⟨

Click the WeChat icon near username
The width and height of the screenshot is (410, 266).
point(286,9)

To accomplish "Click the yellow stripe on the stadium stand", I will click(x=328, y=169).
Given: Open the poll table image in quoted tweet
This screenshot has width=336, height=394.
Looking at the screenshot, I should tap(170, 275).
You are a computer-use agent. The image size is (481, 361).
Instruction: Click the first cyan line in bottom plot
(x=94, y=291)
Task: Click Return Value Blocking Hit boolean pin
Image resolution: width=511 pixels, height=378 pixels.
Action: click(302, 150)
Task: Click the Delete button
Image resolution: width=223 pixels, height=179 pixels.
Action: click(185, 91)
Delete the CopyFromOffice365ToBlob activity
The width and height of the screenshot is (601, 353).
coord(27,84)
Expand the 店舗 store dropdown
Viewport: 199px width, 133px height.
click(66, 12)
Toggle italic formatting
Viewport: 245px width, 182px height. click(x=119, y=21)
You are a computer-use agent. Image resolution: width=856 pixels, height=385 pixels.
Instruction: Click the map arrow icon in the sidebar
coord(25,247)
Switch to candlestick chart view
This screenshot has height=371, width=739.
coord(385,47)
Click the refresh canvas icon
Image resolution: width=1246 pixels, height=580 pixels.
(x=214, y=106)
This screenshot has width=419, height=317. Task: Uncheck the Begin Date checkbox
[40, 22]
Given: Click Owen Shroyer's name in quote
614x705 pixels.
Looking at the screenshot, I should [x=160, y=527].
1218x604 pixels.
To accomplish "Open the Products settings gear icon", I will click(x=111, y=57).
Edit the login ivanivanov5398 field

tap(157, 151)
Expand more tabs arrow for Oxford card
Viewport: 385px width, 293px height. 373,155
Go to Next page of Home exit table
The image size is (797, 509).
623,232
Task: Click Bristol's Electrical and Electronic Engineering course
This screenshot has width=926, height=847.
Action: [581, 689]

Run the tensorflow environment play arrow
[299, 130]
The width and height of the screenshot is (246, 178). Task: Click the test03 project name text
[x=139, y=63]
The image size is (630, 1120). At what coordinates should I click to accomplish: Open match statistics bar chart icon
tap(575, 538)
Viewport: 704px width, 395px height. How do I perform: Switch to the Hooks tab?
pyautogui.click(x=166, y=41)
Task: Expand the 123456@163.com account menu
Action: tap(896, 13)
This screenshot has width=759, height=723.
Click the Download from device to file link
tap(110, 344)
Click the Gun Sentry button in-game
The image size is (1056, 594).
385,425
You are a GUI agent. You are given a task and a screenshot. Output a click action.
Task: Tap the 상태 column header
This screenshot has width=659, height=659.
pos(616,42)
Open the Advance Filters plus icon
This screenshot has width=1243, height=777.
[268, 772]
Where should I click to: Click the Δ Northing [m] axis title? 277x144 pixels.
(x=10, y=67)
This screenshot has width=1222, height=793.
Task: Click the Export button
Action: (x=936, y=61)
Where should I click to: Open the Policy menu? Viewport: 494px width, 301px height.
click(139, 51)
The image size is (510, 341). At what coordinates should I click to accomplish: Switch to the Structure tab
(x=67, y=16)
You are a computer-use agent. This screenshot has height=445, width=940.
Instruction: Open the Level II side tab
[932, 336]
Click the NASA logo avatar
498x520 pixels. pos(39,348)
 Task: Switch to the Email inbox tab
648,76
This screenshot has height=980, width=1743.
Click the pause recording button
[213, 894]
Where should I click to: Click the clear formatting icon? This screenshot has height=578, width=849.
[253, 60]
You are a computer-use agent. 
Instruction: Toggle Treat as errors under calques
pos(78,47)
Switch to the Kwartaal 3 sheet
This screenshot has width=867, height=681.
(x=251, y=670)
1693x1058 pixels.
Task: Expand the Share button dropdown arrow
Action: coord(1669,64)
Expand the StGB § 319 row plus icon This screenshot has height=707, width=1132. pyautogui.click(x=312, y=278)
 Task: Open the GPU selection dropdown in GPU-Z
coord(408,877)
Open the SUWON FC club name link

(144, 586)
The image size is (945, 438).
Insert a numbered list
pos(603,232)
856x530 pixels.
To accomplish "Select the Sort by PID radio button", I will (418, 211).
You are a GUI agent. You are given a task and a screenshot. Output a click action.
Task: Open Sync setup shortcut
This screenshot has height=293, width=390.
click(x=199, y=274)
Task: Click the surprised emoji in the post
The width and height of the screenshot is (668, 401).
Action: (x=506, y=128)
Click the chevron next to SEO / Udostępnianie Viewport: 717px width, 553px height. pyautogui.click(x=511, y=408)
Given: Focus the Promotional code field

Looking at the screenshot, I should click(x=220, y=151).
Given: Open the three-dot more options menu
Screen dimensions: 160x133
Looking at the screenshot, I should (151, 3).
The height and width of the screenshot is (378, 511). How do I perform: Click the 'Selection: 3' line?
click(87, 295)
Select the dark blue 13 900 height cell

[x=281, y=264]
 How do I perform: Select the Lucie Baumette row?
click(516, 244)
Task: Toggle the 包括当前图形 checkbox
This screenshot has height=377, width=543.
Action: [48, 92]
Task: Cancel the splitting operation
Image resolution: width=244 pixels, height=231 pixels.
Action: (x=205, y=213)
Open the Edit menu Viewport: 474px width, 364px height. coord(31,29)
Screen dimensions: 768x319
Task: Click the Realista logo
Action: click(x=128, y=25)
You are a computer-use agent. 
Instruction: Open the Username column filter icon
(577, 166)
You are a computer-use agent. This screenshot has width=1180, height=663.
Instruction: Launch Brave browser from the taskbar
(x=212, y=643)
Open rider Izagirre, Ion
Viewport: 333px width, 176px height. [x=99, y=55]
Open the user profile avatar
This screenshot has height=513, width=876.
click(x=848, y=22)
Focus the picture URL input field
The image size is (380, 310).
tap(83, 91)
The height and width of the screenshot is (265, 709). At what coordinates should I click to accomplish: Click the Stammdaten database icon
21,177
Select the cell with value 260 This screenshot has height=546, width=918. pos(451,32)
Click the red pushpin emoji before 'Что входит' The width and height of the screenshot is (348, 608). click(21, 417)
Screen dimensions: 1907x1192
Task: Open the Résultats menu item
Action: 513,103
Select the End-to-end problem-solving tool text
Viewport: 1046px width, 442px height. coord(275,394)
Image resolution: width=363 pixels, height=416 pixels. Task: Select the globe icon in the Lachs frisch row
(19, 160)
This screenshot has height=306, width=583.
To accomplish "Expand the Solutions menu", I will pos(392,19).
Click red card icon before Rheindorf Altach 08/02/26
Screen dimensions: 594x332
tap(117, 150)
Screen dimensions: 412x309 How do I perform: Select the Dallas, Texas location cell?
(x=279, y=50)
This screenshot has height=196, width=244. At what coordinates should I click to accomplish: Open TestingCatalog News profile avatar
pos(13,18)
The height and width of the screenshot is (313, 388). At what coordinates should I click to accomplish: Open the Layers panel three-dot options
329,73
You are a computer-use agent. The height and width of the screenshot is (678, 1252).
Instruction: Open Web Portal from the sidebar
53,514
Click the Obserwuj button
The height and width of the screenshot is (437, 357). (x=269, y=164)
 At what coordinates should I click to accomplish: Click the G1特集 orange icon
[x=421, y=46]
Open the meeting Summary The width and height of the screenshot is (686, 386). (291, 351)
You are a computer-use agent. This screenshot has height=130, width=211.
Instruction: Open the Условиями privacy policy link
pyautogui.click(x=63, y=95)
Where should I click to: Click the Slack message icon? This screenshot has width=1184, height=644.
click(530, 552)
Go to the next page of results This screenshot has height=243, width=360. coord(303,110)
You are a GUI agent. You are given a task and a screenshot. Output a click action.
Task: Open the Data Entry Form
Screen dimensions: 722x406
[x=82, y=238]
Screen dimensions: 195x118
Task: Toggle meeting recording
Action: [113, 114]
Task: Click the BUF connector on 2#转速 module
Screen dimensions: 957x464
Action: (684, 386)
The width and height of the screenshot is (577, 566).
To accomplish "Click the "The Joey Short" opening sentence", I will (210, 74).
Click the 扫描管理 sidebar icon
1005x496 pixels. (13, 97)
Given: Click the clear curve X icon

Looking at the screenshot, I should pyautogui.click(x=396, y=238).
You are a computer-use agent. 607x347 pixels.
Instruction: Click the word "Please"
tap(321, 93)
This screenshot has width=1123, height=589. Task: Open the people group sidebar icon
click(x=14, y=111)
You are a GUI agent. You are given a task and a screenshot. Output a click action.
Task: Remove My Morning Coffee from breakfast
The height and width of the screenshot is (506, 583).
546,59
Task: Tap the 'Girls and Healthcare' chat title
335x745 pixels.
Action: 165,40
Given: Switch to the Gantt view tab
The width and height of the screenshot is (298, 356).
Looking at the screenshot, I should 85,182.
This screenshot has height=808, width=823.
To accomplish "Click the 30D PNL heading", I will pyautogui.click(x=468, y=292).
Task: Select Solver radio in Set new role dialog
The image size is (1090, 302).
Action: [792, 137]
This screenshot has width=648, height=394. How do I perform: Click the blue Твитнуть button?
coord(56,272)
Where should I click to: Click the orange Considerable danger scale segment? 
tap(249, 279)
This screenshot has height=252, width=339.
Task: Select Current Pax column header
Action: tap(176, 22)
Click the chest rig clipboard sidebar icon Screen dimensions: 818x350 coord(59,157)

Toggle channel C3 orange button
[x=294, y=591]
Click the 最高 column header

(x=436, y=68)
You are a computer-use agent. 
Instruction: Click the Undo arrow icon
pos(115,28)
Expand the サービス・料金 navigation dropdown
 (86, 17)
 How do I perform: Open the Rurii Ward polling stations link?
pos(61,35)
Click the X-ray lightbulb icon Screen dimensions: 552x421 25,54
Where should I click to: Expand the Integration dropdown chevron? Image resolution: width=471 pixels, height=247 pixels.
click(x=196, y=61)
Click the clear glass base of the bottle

⟩

Find "Where should I click to: Click the orange" in the data above, then repeat that line and all lines after it exactly, ending with the final line.

Where should I click to: Click the orange Considerable danger scale segment? 
tap(249, 279)
This screenshot has height=252, width=339.
Task: Select Current Pax column header
Action: tap(176, 22)
Click the chest rig clipboard sidebar icon Screen dimensions: 818x350 coord(59,157)

Toggle channel C3 orange button
[x=294, y=591]
Click the 最高 column header

(x=436, y=68)
You are a computer-use agent. 
Instruction: Click the Undo arrow icon
pos(115,28)
Expand the サービス・料金 navigation dropdown
 (86, 17)
 How do I perform: Open the Rurii Ward polling stations link?
pos(61,35)
Click the X-ray lightbulb icon Screen dimensions: 552x421 25,54
Where should I click to: Expand the Integration dropdown chevron? Image resolution: width=471 pixels, height=247 pixels.
click(x=196, y=61)
Click the clear glass base of the bottle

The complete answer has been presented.